Density functional calculations were used to further probe the differences in electronic structure of M2(DEBDC)(DMF)2, and the significance of the additional d electron associated with the Fe2+ ions. The electronic density of states and ionization potentials of the guest-free system are presented in Figure 3, and detailed in the Supporting Information. Because Fe2(DOBDC) and Mn2(DOBDC) are structurally analogous, while Fe2(DSBDC) and Mn2(DSBDC) differ in the number of metal ions in their asymmetric units, the comparison between Fe2(DOBDC) and Mn2(DOBDC) illustrates best the difference between Mn2+ and Fe2+. Most importantly, the valence band maximum of Mn2(DOBDC) is composed of C-p, O-p, and Mn-d states, while in Fe2(DOBDC) the Fe-d states dominate the valence band, with negligible contribution from ligand orbitals.
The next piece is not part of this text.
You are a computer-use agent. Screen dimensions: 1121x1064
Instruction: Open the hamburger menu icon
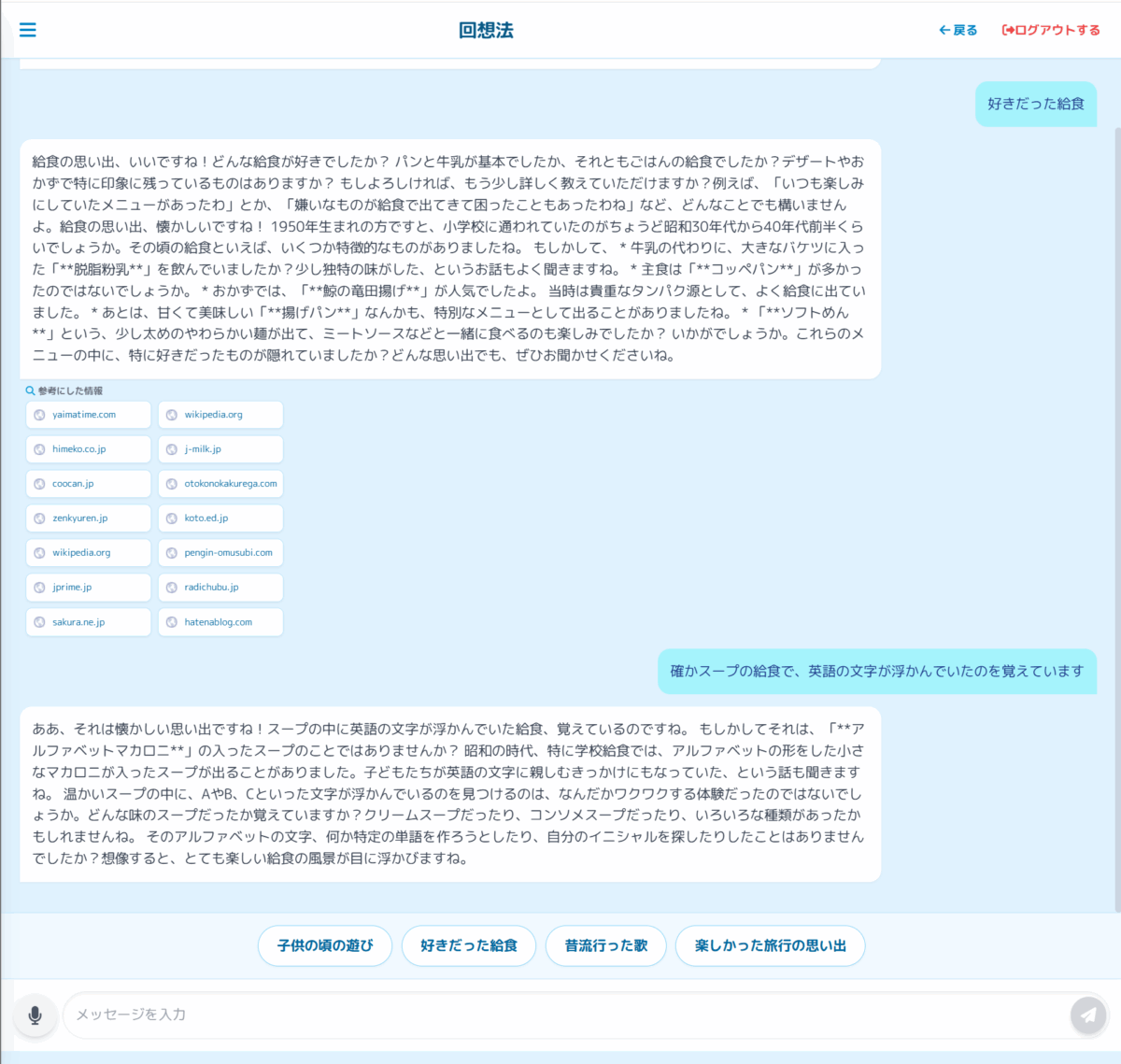(28, 30)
This difference is attributed to the low binding energy of the filled β-spin d band of Fe2+, which is empty for the d5 high-spin Mn2+ ions.[20] Furthermore, because the lower conduction band in both MOFs is dominated by ligand-based orbitals, the band gaps are narrowed owing to a decreased work function. As a result, the calculated work functions and band gaps of Fe2(DOBDC) are 0.91 and 1.01 eV smaller than those of Mn2(DOBDC), respectively.

Figure 3

Calculated energy bands and projected density of states (DOS) of M2(DEBDC)(DMF)2 (M = Fe, Mn; E = S, O). The work function, Φ, and the absolute energy scale are aligned to vacuum according to ref (19). Gray curves represent total DOS. Blue, teal, yellow, red, and black curves represent projected DOS of Fe, Mn, S, O, and C, respectively.

To assess the relative importance of the chalcogen atom on the charge transport, we also compared the structurally analogous Fe2(DSBDC) and Fe2(DOBDC) materials. First, the valence and conduction bands of these frameworks are flat in reciprocal space (dispersion of <100 meV in all cases). This behavior is indicative of localized orbitals rather than delocalized bands, and is typical of many MOFs.[21] Thus, we anticipate that the primary mode of conduction is through charge hopping. Moreover, because the Fe2+ d orbitals dominate the valence band (83% of the orbital contribution), intervalence transitions between Fe atoms will proceed with little contribution from O. In contrast, due to the enhanced orbital overlap in Fe2(DSBDC), where Fe and S orbitals contribute 53% and 14% to the valence band, transport will occur through both Fe and S in the (-Fe-S-)∞ chains. This mechanism lowers the charge hopping barrier and is also associated with the larger work function of Fe2(DSBDC) compared with that of Fe2(DOBDC). Finally, the increased contribution of C-p states to the valence band in Fe2(DSBDC) compared to Fe2(DOBDC) may also indicate a more efficient interchain transport, which further increases the conductivity of the former.

In summary, the synthesis of a new MOF-74 analogue based on (-Fe-S-)∞ chains led to a material with the highest conductivity in the MOF-74 structural family. The combination of loosely bound Fe2+ β-spin electrons and the low electronegativity of S atoms contributes to the higher relative conductivity of Fe2(DSBDC). Applying similar design principles to other MOFs made from one-dimensional secondary building units should lead to further improvements in electrical properties for materials in this class.